A importância dos aminoácidos para as plantas

Todas as formulações organominerais da Nell são complexadas por aminoácidos — a base molecular que permite absorção rápida, menor gasto energético e maior tolerância da planta a estresses. Entenda por quê.

A síntese

Menos trabalho para a planta

Mesmo fertilizando com nitrogênio amoniacal (sulfato de amônio) ou amídico (ureia), a maior parte do N encontrado no solo é absorvida pela planta na forma de nitrato. Uma vez dentro da célula vegetal, esse nitrato é convertido em amônia e depois em aminoácidos — processo que consome energia e depende da fotossíntese para fornecer o esqueleto de carbono necessário.

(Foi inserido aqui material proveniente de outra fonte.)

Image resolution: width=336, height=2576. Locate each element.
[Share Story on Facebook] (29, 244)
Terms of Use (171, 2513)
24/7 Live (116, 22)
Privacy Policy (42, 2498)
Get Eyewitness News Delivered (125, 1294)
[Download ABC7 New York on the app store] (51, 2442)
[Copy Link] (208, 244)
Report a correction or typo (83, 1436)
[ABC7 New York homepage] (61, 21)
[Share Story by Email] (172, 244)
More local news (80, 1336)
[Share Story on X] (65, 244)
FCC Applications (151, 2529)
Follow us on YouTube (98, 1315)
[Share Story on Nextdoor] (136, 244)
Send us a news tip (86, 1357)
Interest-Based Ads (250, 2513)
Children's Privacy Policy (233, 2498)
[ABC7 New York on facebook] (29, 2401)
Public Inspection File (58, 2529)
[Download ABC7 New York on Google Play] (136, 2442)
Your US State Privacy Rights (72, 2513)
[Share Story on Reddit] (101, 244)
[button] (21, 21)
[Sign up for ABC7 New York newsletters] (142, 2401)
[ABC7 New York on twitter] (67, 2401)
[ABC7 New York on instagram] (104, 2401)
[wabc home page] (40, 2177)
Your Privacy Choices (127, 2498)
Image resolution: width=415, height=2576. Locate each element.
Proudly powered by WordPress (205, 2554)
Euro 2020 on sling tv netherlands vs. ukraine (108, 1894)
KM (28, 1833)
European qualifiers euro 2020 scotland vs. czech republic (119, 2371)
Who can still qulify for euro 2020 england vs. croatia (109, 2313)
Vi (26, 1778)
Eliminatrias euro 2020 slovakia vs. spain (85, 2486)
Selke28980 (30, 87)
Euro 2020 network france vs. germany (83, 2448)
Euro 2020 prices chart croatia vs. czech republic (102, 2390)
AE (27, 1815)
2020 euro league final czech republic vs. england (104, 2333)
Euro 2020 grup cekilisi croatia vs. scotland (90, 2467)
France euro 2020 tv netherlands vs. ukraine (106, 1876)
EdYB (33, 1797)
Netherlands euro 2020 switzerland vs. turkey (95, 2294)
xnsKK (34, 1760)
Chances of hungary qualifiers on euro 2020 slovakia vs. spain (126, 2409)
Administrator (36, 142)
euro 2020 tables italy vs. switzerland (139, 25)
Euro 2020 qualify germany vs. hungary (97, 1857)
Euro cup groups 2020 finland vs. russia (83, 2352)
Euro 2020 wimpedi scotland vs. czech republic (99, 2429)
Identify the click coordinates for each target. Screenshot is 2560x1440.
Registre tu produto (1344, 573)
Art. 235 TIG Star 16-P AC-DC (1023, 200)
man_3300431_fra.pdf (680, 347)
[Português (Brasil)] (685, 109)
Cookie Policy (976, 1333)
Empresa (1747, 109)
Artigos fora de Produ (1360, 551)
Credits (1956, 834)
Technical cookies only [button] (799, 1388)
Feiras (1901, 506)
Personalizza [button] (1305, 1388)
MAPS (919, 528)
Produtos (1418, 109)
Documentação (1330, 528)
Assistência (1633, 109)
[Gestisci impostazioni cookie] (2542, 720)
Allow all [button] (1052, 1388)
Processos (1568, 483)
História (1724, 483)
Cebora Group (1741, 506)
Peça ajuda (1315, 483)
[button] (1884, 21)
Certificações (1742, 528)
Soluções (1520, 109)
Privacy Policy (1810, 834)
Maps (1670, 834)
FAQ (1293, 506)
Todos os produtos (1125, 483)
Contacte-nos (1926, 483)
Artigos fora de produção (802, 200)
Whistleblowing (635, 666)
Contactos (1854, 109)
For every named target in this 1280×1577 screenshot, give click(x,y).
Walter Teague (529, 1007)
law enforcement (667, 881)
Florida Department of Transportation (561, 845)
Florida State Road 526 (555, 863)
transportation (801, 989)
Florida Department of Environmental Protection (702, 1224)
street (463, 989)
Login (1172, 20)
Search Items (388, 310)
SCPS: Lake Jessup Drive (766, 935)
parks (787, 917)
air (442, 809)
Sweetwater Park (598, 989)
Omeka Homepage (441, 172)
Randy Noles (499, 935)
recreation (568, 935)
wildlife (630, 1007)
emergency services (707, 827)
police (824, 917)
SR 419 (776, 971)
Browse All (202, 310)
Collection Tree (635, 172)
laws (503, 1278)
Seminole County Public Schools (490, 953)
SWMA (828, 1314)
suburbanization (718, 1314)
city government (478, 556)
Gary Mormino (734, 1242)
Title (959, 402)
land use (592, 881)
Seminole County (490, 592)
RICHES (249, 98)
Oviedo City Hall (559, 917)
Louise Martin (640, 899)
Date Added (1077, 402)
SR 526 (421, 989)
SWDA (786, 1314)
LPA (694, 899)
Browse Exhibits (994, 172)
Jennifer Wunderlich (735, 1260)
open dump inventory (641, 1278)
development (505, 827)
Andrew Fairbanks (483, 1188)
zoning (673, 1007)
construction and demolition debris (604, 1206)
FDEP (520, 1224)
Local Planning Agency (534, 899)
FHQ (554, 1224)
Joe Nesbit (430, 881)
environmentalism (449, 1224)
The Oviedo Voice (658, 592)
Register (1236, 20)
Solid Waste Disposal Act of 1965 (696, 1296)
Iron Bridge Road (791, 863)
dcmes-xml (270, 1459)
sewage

Pronto para uso, sem custo energético

Aminoácidos aplicados via solo ou foliar são absorvidos e rapidamente transportados para outras partes da planta, já prontos para formar proteínas — sem o gasto energético da síntese a partir do nitrato. Essa energia poupada fica disponível para outras necessidades da planta. Por sua capacidade quelante, os aminoácidos também melhoram a absorção, o transporte e a assimilação de outros nutrientes.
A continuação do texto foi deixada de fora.